■ Material for this exercise ■

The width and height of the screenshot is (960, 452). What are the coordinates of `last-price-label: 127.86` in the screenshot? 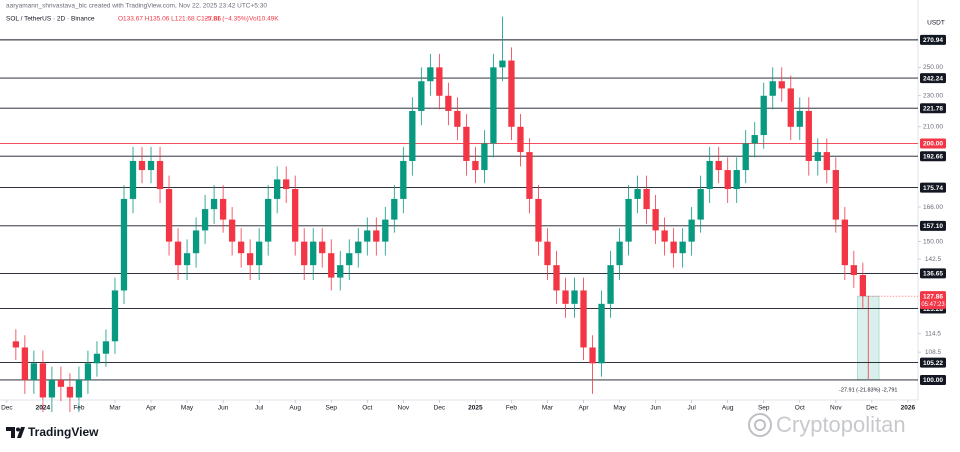 It's located at (933, 296).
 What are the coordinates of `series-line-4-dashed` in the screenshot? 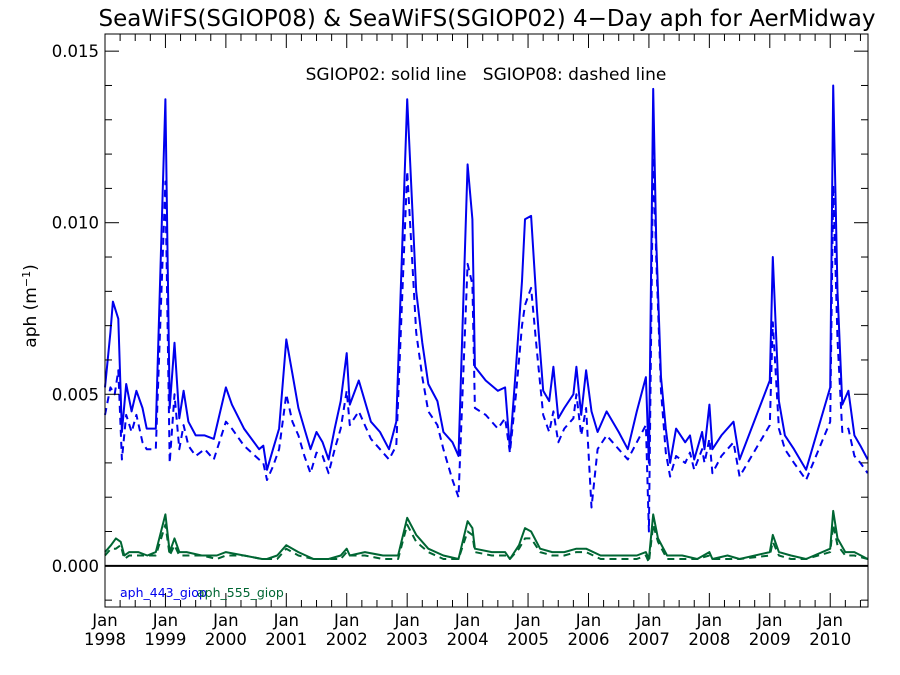 It's located at (486, 544).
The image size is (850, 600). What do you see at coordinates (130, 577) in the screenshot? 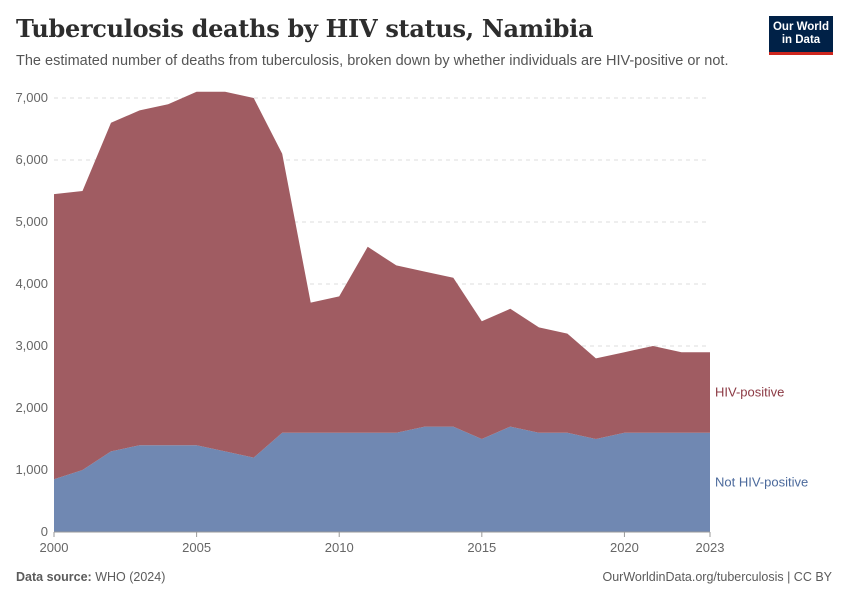
I see `data-source-value: WHO (2024)` at bounding box center [130, 577].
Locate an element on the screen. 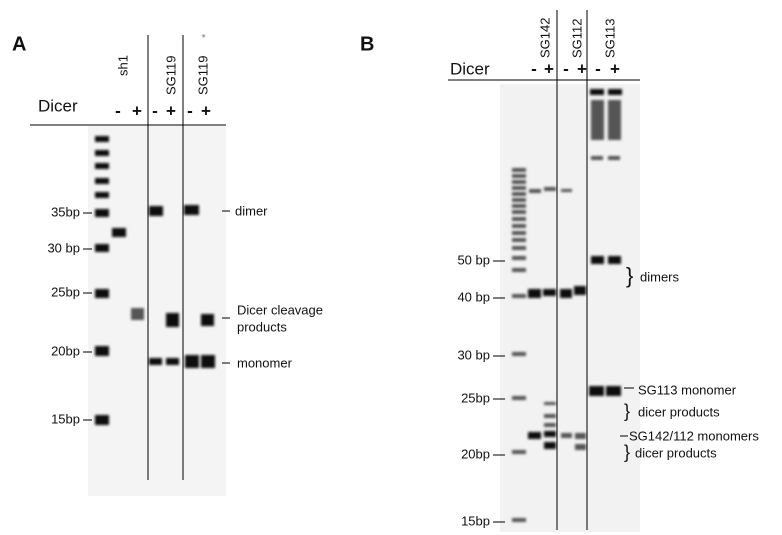 The width and height of the screenshot is (782, 535). lane-label: sh1 is located at coordinates (122, 66).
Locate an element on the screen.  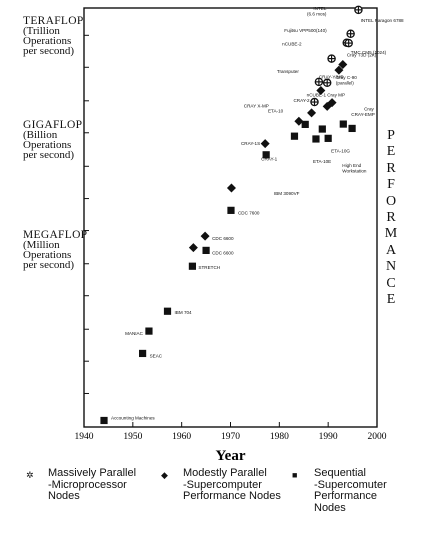
point-label-line: SEAC is located at coordinates (156, 356).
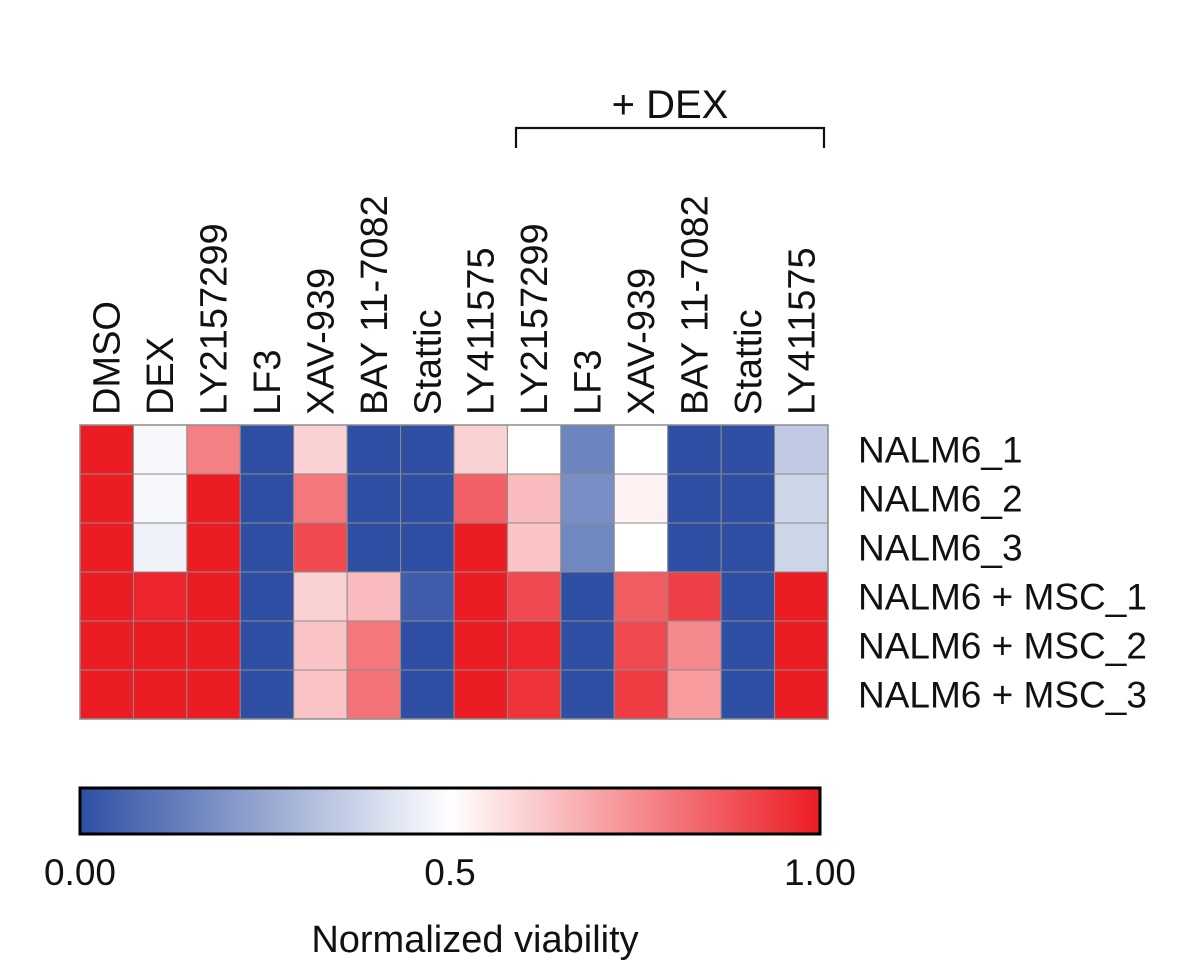 Image resolution: width=1201 pixels, height=975 pixels. What do you see at coordinates (108, 358) in the screenshot?
I see `column-label: DMSO` at bounding box center [108, 358].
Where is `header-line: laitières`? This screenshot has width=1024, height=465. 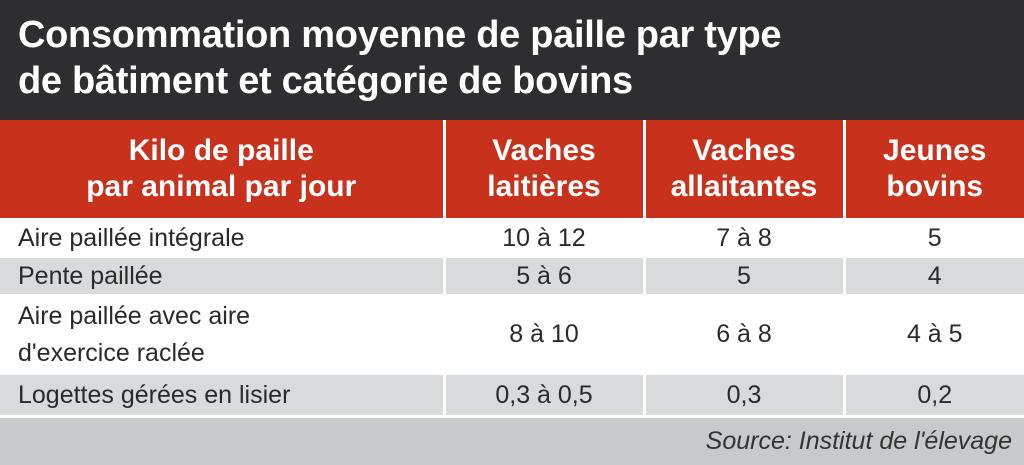
header-line: laitières is located at coordinates (544, 186).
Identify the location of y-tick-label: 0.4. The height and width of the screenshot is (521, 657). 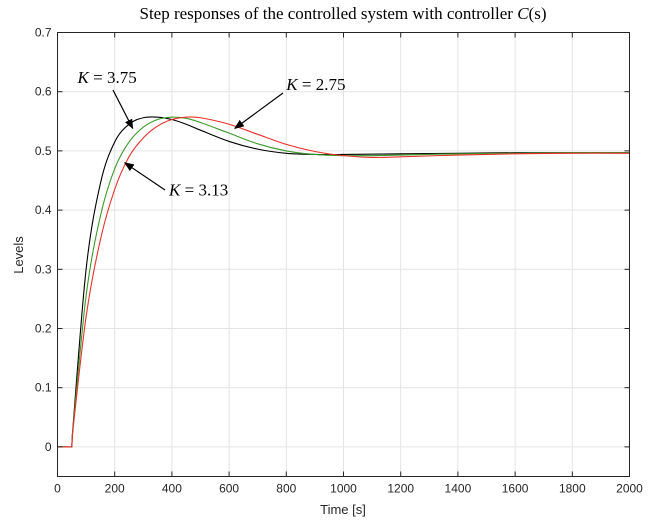
(44, 210).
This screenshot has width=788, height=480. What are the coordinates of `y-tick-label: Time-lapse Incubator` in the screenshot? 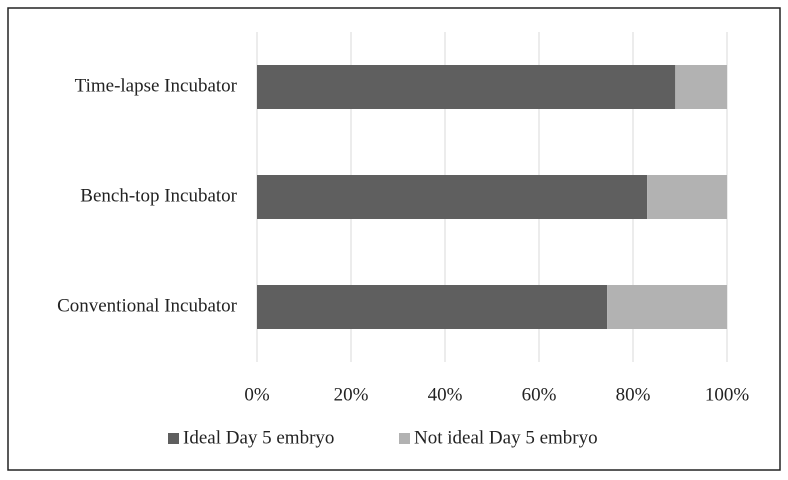 It's located at (156, 86).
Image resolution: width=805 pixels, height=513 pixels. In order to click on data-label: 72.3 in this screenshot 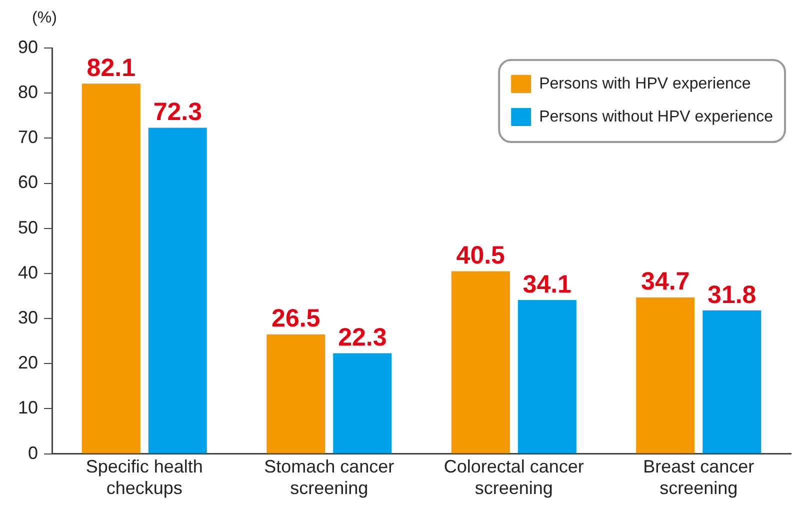, I will do `click(178, 112)`.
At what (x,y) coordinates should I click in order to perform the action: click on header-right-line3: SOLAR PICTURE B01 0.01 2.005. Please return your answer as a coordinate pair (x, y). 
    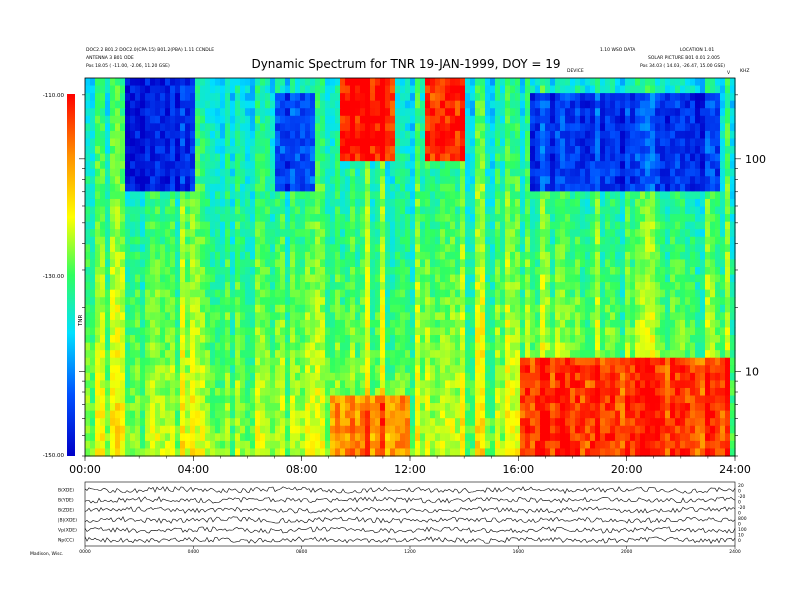
    Looking at the image, I should click on (684, 58).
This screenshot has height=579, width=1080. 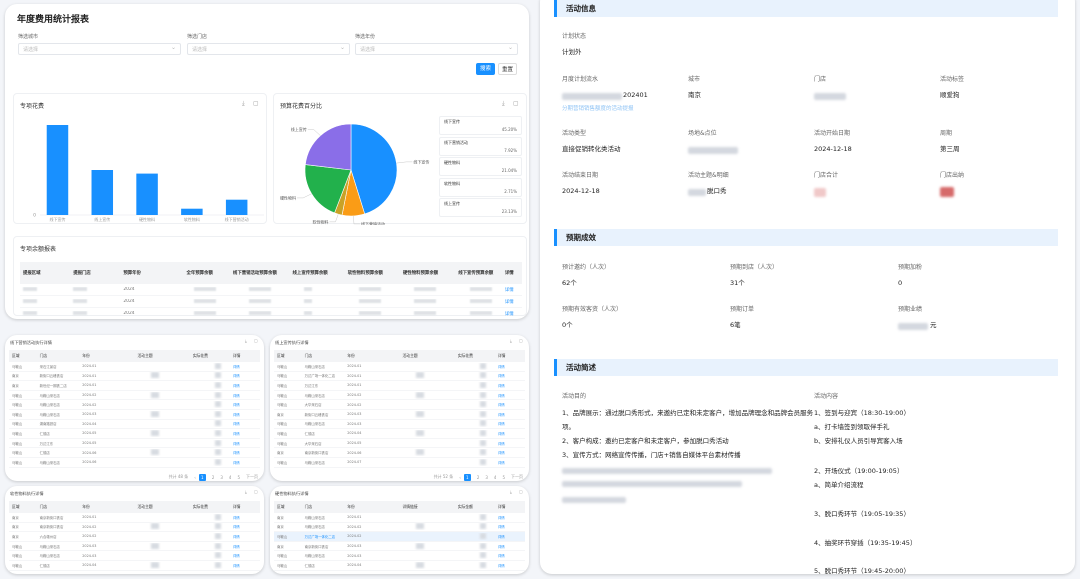 I want to click on legend-percent: 23.13%, so click(x=509, y=212).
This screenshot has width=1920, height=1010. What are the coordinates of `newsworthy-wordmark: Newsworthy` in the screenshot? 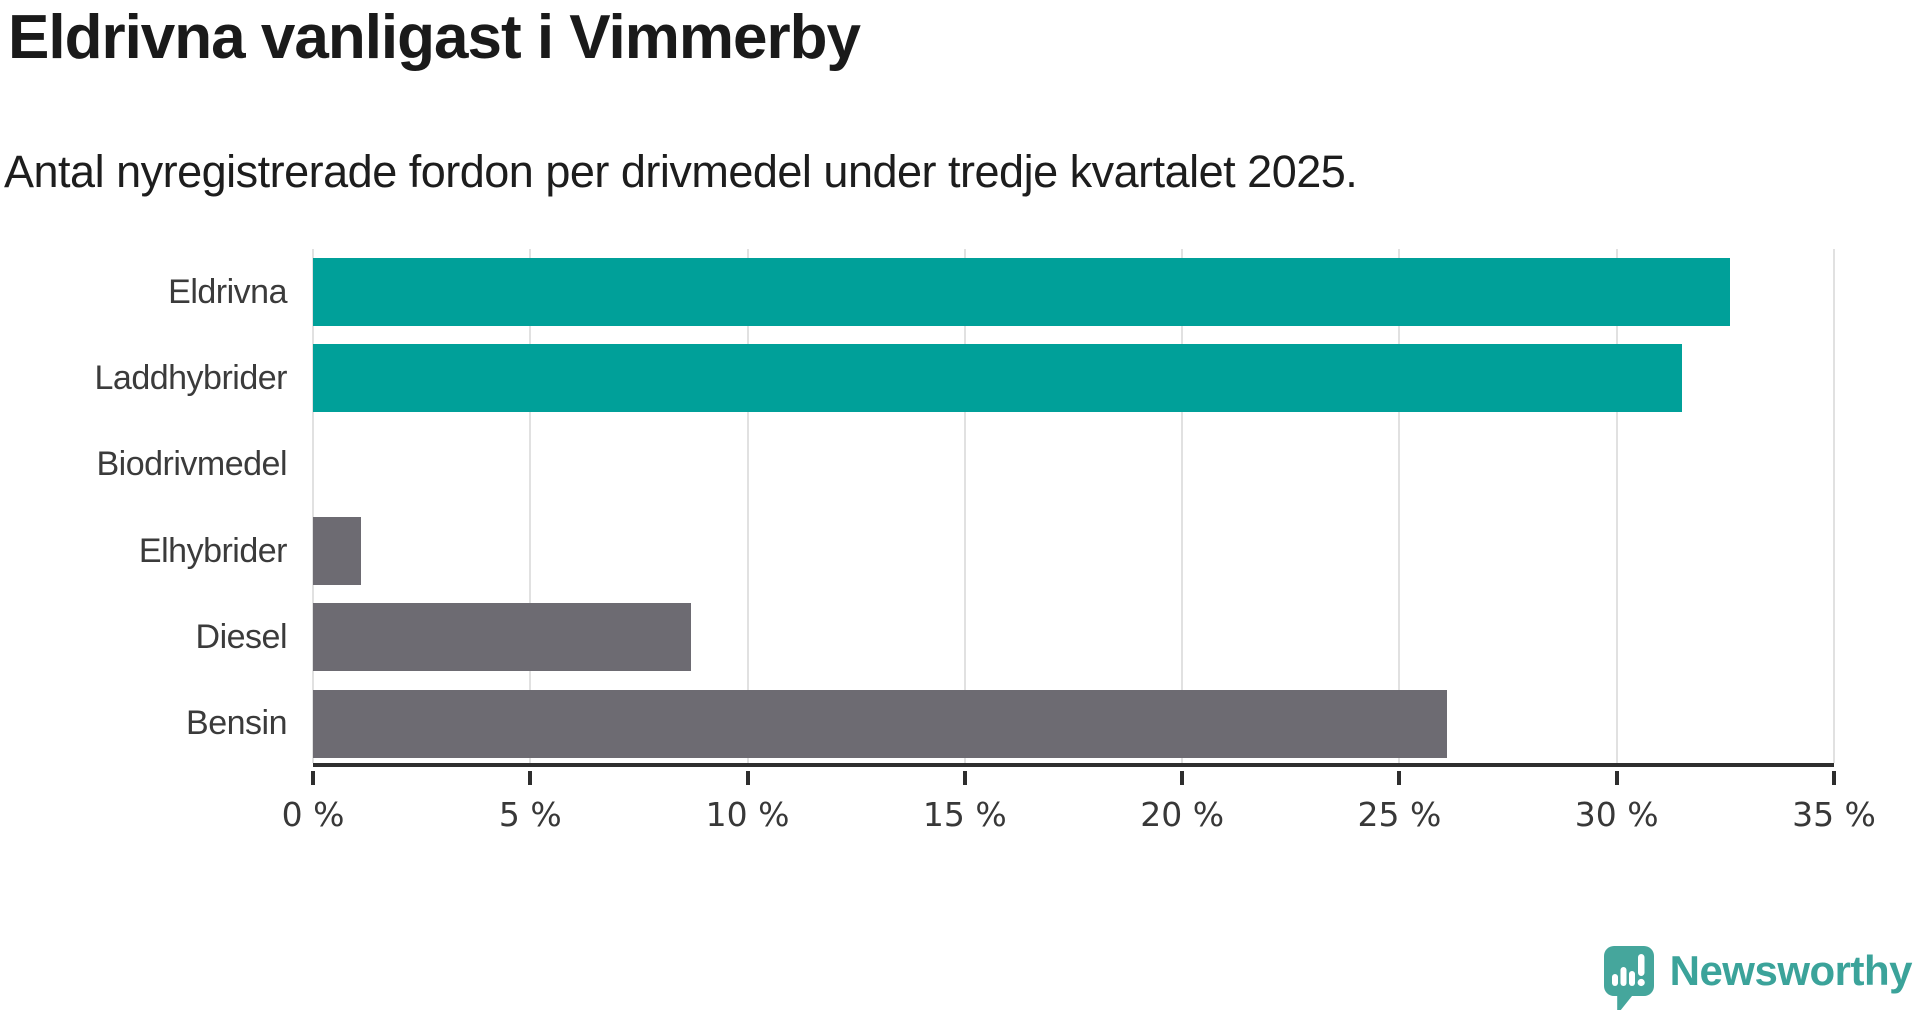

■ What is being asked ■
Return each line above that contains the string "should", copied in full.

■ Answer area ■
At what (x,y) coordinates should I click in order to perform the action: click on header-right-line3: SOLAR PICTURE B01 0.01 2.005. Please return your answer as a coordinate pair (x, y). 
    Looking at the image, I should click on (684, 58).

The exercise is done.